[Entries for locating text and on-screen elements]
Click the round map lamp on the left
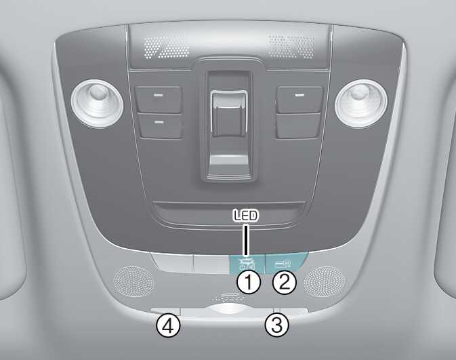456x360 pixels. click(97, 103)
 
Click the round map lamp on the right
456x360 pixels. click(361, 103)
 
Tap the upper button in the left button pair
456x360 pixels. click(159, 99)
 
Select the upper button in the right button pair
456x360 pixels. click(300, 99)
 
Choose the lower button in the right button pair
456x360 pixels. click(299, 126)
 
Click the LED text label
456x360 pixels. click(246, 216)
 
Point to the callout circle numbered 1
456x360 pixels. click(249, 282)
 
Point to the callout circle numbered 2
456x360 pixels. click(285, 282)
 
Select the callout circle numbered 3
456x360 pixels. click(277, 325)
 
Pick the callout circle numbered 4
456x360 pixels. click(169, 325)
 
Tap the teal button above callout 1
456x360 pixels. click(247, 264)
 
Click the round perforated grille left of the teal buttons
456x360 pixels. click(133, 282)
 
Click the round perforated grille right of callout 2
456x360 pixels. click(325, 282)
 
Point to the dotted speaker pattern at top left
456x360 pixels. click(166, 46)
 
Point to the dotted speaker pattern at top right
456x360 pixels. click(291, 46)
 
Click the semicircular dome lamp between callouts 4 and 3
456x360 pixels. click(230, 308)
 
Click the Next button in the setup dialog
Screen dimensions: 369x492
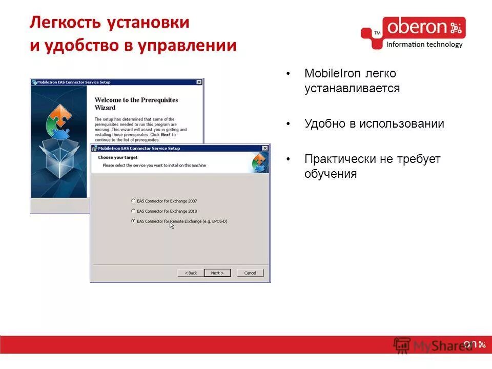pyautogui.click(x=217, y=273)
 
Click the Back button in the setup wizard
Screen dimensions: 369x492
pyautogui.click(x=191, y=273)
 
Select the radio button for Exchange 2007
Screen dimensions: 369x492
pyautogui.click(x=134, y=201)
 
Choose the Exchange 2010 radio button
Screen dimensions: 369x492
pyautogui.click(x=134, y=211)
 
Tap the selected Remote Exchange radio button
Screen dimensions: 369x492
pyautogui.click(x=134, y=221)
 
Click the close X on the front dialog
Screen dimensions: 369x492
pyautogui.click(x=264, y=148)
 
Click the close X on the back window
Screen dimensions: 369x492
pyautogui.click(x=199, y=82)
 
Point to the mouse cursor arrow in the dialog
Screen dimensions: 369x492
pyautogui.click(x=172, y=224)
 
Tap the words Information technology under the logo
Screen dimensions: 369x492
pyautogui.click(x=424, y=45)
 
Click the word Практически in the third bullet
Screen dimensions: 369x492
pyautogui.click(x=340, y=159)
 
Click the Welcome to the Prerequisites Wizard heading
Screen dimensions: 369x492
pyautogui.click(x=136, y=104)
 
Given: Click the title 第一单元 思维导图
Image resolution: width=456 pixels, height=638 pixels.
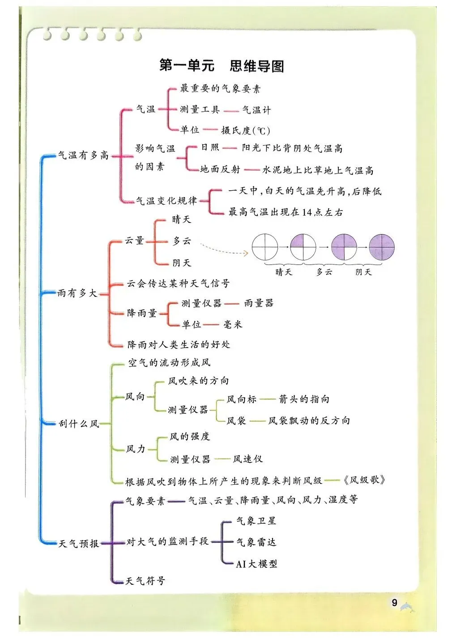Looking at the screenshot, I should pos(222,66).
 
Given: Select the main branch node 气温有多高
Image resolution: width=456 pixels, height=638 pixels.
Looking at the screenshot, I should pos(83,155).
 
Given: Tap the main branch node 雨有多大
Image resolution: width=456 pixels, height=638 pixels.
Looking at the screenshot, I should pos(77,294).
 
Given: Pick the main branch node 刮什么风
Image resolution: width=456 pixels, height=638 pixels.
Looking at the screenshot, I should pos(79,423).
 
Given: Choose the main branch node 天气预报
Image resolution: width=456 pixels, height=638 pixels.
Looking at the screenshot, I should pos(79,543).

### [Task instructions]
Please rewrite all of the material above, changing "Screen dimensions" to "Display size" everywhere and leaving everything else unchanged. Leave the pictures out.

### [Task response]
Click the round map lamp on the left
456x360 pixels. click(97, 103)
 
Click the round map lamp on the right
456x360 pixels. click(361, 103)
 
Tap the upper button in the left button pair
456x360 pixels. click(159, 99)
 
Select the upper button in the right button pair
456x360 pixels. click(300, 99)
 
Choose the lower button in the right button pair
456x360 pixels. click(299, 126)
 
Click the LED text label
456x360 pixels. click(246, 216)
 
Point to the callout circle numbered 1
456x360 pixels. click(249, 282)
 
Point to the callout circle numbered 2
456x360 pixels. click(285, 282)
 
Select the callout circle numbered 3
456x360 pixels. click(277, 325)
 
Pick the callout circle numbered 4
456x360 pixels. click(169, 325)
 
Tap the teal button above callout 1
456x360 pixels. click(247, 264)
 
Click the round perforated grille left of the teal buttons
456x360 pixels. click(133, 282)
 
Click the round perforated grille right of callout 2
456x360 pixels. click(325, 282)
 
Point to the dotted speaker pattern at top left
456x360 pixels. click(166, 46)
 
Point to the dotted speaker pattern at top right
456x360 pixels. click(291, 46)
 
Click the semicircular dome lamp between callouts 4 and 3
456x360 pixels. click(230, 308)
 
Click the Next button in the setup dialog
Display size: 369x492
pyautogui.click(x=217, y=273)
 
Click the Back button in the setup wizard
Display size: 369x492
pyautogui.click(x=191, y=273)
 
Select the radio button for Exchange 2007
Display size: 369x492
pyautogui.click(x=134, y=201)
 
Choose the Exchange 2010 radio button
Display size: 369x492
pyautogui.click(x=134, y=211)
 
Tap the selected Remote Exchange radio button
Display size: 369x492
pyautogui.click(x=134, y=221)
 
Click the close X on the front dialog
Display size: 369x492
pyautogui.click(x=264, y=148)
 
Click the close X on the back window
Display size: 369x492
pyautogui.click(x=199, y=82)
 
Point to the mouse cursor arrow in the dialog
Display size: 369x492
pyautogui.click(x=172, y=224)
 
Tap the words Information technology under the logo
Display size: 369x492
pyautogui.click(x=424, y=45)
 
Click the word Практически in the third bullet
Display size: 369x492
pyautogui.click(x=340, y=159)
 
Click the Welcome to the Prerequisites Wizard heading
Display size: 369x492
pyautogui.click(x=136, y=104)
 
Given: Click the title 第一单元 思维导图
Image resolution: width=456 pixels, height=638 pixels.
Looking at the screenshot, I should pos(222,66).
 
Given: Select the main branch node 气温有多高
Image resolution: width=456 pixels, height=638 pixels.
Looking at the screenshot, I should pos(83,155).
 
Given: Tap the main branch node 雨有多大
Image resolution: width=456 pixels, height=638 pixels.
Looking at the screenshot, I should pos(77,294).
 
Given: Pick the main branch node 刮什么风
Image resolution: width=456 pixels, height=638 pixels.
Looking at the screenshot, I should pos(79,423).
 
Given: Choose the main branch node 天气预报
Image resolution: width=456 pixels, height=638 pixels.
Looking at the screenshot, I should pos(79,543).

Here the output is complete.